Using QRNN in Language Models

sgugger · September 4, 2018, 2:15pm

This was very specific since there is a part of the model where we need to use C-accelerated libraries (here cupy) because the QRNN block isn’t implemented in pytorch. For the rest, I just took the pytorch existing implementation and adapted it inside the existing modules of fastai.

I never said this, I said there was no shared pretrained QRNN model yet. On my experiments, using a QRNN model pretrained on WT-103 then finetuned on imdb worked better, as with the LSTMs.

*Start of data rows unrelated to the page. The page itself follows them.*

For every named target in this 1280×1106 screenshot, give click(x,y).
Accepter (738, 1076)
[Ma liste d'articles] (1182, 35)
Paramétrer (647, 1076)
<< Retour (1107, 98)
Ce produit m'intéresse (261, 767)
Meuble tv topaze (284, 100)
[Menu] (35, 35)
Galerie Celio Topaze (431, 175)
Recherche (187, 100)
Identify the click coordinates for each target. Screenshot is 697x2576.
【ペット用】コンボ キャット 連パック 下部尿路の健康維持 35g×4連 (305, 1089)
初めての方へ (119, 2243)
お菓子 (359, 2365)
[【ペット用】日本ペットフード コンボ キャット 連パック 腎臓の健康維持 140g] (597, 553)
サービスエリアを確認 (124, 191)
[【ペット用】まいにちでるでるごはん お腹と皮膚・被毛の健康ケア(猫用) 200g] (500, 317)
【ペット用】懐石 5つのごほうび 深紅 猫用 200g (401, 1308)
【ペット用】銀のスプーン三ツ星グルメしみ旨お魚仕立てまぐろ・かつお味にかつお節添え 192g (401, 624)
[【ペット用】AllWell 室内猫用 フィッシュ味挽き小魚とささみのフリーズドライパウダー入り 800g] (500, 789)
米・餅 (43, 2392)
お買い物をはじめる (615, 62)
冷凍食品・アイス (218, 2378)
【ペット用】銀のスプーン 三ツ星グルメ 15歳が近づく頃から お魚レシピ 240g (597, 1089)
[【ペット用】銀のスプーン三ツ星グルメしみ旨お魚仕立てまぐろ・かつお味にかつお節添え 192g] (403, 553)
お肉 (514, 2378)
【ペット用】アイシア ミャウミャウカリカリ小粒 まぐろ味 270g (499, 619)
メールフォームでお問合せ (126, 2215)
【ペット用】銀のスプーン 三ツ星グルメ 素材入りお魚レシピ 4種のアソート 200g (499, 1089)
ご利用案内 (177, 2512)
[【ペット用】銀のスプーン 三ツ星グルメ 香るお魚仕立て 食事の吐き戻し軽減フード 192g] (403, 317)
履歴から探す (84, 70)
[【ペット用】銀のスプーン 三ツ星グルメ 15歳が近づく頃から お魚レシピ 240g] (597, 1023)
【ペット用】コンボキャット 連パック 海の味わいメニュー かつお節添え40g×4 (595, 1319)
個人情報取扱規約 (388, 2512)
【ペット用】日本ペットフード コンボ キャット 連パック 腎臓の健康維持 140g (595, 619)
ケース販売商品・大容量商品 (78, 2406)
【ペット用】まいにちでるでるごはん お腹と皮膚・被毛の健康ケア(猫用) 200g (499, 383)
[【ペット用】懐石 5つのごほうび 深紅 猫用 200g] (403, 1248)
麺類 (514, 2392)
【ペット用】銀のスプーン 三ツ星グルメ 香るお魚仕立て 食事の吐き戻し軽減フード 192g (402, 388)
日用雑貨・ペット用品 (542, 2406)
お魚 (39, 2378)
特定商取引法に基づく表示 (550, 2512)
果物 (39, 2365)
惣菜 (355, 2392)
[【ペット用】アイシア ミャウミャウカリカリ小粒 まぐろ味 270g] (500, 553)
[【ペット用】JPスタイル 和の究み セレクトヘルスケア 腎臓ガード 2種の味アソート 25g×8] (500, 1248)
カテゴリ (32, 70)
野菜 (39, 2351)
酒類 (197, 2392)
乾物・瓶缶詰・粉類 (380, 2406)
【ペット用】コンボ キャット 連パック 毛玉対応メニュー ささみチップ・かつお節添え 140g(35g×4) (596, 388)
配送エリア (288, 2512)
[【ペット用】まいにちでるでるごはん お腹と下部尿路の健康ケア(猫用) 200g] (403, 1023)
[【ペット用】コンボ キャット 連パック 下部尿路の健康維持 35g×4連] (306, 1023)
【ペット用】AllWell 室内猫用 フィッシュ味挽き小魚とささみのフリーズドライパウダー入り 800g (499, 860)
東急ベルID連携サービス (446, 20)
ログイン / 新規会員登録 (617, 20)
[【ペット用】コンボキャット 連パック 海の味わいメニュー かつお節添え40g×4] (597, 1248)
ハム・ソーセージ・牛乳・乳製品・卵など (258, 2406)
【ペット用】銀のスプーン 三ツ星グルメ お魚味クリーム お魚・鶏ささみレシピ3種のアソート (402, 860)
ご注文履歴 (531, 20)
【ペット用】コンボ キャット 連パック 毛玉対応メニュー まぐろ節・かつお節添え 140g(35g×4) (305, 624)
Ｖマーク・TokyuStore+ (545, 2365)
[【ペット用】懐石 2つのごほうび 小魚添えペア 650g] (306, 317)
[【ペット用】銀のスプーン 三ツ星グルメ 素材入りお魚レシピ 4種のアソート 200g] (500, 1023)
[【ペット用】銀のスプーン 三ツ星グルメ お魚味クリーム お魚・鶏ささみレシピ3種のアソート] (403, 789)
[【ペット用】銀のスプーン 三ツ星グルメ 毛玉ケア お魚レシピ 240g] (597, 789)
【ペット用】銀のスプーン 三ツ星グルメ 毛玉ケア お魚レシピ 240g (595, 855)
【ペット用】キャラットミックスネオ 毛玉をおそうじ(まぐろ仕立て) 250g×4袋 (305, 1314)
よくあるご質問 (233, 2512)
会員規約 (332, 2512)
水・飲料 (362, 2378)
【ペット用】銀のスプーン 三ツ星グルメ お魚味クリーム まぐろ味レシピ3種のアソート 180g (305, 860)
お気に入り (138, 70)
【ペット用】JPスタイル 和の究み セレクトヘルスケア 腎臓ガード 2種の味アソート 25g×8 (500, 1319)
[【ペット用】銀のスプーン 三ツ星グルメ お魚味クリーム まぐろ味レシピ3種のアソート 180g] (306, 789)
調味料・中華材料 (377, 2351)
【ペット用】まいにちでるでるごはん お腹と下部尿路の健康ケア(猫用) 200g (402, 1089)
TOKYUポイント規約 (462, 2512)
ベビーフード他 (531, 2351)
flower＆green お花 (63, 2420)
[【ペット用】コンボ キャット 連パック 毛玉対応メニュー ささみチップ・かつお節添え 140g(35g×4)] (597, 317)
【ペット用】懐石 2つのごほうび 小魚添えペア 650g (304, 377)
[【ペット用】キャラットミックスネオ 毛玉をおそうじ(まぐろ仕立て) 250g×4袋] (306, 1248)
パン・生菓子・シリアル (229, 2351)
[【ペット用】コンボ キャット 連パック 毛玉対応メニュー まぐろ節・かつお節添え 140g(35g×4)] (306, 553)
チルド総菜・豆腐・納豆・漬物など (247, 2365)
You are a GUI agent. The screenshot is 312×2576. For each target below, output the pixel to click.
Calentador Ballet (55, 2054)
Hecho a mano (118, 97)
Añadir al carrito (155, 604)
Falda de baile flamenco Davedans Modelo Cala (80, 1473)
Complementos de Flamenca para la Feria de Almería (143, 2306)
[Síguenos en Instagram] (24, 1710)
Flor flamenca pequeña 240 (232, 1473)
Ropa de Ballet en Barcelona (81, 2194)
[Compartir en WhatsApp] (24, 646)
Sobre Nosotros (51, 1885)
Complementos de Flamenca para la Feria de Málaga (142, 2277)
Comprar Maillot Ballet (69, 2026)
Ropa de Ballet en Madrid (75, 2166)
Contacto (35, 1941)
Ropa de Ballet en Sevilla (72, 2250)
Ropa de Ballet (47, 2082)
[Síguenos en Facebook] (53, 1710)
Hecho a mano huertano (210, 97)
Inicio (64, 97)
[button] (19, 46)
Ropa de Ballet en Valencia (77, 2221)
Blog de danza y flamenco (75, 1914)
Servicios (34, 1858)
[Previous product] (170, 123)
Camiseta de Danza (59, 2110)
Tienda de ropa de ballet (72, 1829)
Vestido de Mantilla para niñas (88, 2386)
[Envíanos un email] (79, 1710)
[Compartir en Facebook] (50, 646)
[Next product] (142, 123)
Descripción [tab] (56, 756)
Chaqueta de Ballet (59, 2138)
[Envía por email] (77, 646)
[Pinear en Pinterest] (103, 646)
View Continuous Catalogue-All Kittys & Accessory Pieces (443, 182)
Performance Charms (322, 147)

Serhii · January 9, 2019, 3:00pm

@sgugger I’ve installed cupy-cuda91 with pip according to https://docs-cupy.chainer.org/en/stable/install.html and am using fastai 1.0.39. The package itself seem to be installed and import goes through, but when I run text_classifier_learner(data_clas, qrnn=True) I get FileNotFoundError: [Errno 2] No such file or directory: ‘/home/ubuntu/.local/share/virtualenvs/ubuntu-7Wf190Ea/lib/python3.6/site-packages/fastai/text/qrnn/forget_mult_cuda.cpp’
Not sure why the file is not installed, any suggestions would be most appreciated!

sgugger · January 9, 2019, 3:04pm

You don’t need cupy anymore with fastai v1 since I rewrote the c extensions. I’m not sure why you don’t have those files with fastai 1.0.39, they are definitely in the repo. Maybe try a dev install?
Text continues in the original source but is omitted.